BERTScore

BERTScore, introduced by Zhang, Tianyi, et al.¹, evaluates text generation quality, making it ideal for tasks like text summarization and machine translation. It computes a similarity score for each token in the candidate sentence (generated text) with each token in the reference (ground truth) sentence. Instead of exact matches, token similarity is computed using embeddings generated with a Text Embedding Model. In this way the context in which words appear is taken into consideration, unlike with traditional metrics like BLEU or ROUGE, which rely on n-gram overlap and can be limited in capturing semantic meaning.

Calculation

The BERTScore computation involves the following steps:

Embedding Extraction: Extract embeddings for each word (or sentence) token in the output and reference.
Similarity Calculation: Compute the cosine similarity between each word (or sentence) token embedding in the output and each word (or sentence) token embedding in the reference.
Matching Tokens: For each word (or sentence) token in the output, find the highest similarity score with any word (or sentence) token in the reference (precision).

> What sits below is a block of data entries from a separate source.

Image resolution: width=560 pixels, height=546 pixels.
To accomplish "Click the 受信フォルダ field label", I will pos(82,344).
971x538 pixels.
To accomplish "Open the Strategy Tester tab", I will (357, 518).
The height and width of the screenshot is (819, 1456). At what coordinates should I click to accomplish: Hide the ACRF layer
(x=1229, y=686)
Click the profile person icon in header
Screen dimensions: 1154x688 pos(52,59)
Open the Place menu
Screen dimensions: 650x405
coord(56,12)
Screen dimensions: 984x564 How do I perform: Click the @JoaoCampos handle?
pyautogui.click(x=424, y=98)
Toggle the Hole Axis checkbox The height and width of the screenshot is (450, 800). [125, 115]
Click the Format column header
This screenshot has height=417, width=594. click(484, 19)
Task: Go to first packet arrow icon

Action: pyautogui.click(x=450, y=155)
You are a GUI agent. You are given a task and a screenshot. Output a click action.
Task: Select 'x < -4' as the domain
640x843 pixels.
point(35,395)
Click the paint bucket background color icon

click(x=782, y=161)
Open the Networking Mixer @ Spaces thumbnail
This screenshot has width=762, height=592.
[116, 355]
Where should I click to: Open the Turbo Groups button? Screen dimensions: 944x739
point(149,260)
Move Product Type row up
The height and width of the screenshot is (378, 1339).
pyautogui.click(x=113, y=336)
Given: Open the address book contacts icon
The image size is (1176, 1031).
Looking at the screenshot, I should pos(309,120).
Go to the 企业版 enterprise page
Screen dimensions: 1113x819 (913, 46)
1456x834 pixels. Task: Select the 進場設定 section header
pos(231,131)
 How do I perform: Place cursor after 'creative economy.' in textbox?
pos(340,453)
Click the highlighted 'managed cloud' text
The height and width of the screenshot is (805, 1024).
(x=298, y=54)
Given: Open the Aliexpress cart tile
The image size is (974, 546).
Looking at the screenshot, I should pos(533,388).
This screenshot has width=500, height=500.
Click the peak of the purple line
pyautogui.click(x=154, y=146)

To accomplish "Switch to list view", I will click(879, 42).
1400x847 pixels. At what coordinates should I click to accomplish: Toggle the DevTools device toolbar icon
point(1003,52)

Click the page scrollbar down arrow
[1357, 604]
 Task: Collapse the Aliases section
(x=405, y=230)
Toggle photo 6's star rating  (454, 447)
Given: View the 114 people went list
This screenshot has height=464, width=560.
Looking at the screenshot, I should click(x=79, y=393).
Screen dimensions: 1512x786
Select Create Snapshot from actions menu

Similarly, for each word (or sentence) token in the reference, find the highest similarity score with any word (or sentence) token in the output (recall).

The formulas for precision \(P\), recall \(R\), and F1 score \(F1\) are as follows:

\[ P=\frac{1}{c}\sum_{x \in c}\max_{y \in r}sim(x,y) \]

\[ R=\frac{1}{r}\sum_{y \in r}\max_{x \in c}sim(y,x) \]

\[ F1=2\cdot \frac{P \cdot R}{P + R} \]

where:

\(c\) is the set of embeddings for the output word (or sentence) tokens.
\(r\) is the set of embeddings for the reference word (or sentence) tokens.
\(sim(x,y)\) is the cosine similarity between embeddings \(x\) and \(y\).

Example

Tip

Please consult our full Swagger API documentation to run this evaluator via APIs.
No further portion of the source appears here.